# ENUNCIADO 1:
No texto sobre a reação da Apib à câmara de conciliação do marco temporal, para que data o ministro Gilmar Mendes agendou a primeira reunião dessa câmara?
# ENUNCIADO 2:
Prossiga com o texto sobre a reação da Apib à câmara de conciliação do marco temporal, começando logo após a última frase apresentada.

Sem responder aos pedidos da Articulação dos Povos Indígenas do Brasil (Apib), maior referência do movimento indígena no país, o ministro do Supremo Tribunal Federal (STF), Gilmar Mendes, agendou para o dia 5 de agosto a primeira reunião da câmara de conciliação que avaliará a Lei 14.701/2023, que legaliza o marco temporal e diversos crimes contra os povos indígenas no Brasil. A Apib repudia a decisão e afirma que o direito ao território tradicionalmente ocupado é um direito originário que está previsto na Constituição Federal de 1988 e não pode ser negociado.
Na Corte, a Apib protocolou uma Ação Direta de Inconstitucionalidade (ADI) e solicitou que a Lei do Genocídio Indígena, como é conhecida, seja declarada inconstitucional e suspensa até a finalização do julgamento no STF (ADI 7.582). Em outra ação, a Articulação solicita que todos processos que tratam do marco temporal tenham como relator o ministro Edson Fachin, visto que ele foi responsável pelo Recurso Extraordinário (RE) 1017365 que tratou da Terra Indígena (TI) Ibirama La-Klãnõ, território do povo Xokleng, e declarou o marco temporal como inconstitucional em 2023.
"Essa decisão do ministro Gilmar Mendes contraria a Constituição, mas também o próprio Supremo. Nós já estamos vivendo os efeitos da Lei do Genocídio Indígena e os ministros não podem voltar atrás do que foi dito. Queremos que eles nos ouçam e não coloquem nossas vidas na mesa para negociação", diz Dinamam Tuxá, coordenador executivo da Apib.
Além disso, Maurício Terena, advogado indígena e coordenador do departamento jurídico da organização, explica que a criação da câmara de conciliação deveria ser discutida no plenário do Supremo Tribunal Federal, o que não ocorreu até o momento. Para ele, o agendamento da reunião representa um atropelo e dá apenas 20 dias para que a Apib indique os seus representantes.
As reuniões de conciliação estão previstas para ocorrer entre 5 de agosto a 18 de dezembro com a participação de membros do Senado, Câmara dos Deputados, Governo Federal, dois governadores e um representante da Confederação Nacional dos Municípios (CNM) e Frente Nacional dos Prefeitos (FNP). Seis representantes da Apib e suas sete organizações regionais de base podem participar das reuniões, o que ainda será debatido entre as lideranças nas próximas semanas.

# INFORMAÇÕES APRESENTADAS:
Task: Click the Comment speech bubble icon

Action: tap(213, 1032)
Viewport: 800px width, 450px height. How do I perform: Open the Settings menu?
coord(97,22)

# RESPOSTA DO EXERCÍCIO 1:
Para o dia 5 de agosto.

# RESPOSTA DO EXERCÍCIO 2:
Alerta feito a ONU
No dia 29 de maio, lideranças da Apib, Articulação dos Povos e Organizações Indígenas do Nordeste, Minas Gerais e Espírito Santo (Apoinme), Coordenação das Organizações Indígenas da Amazônia Brasileira (Coiab) e do Conselho Terena entregaram a relatora de direitos ambientais da Organização das Nações Unidas (ONU), Astrid Puentes Riaño, um relatório sobre mudanças climáticas, no qual alertaram sobre a negociação dos direitos indígenas pelo Estado brasiliero.
O alerta ocorreu após a decisão do ministro Gilmar Mendes no STF, que dia 22 de abril, durante o Acampamento Terra Livre 2024, determinou a criação de uma câmara de conciliação para discutir o marco temporal e manteve a vigência da Lei 14.701/2023.
O departamento jurídico da Articulação dos Povos Indígenas do Brasil (Apib) também elaborou uma nota técnica, onde também demonstrou preocupação com a decisão e contestou as medidas de Mendes.
Agora, com as reuniões de conciliação marcadas, Kleber Karipuna, coordenador executivo da Apib, convoca organizações, artistas, criadores de conteúdo e lideranças indígenas e não indígenas para uma mobilização. "Essa pode ser mais uma das maiores violações dos direitos indígenas na história recente. Não podemos nos acovardar! Vamos nos mobilizar em Brasília, em todos territórios, aldeias, comunidades e nas redes".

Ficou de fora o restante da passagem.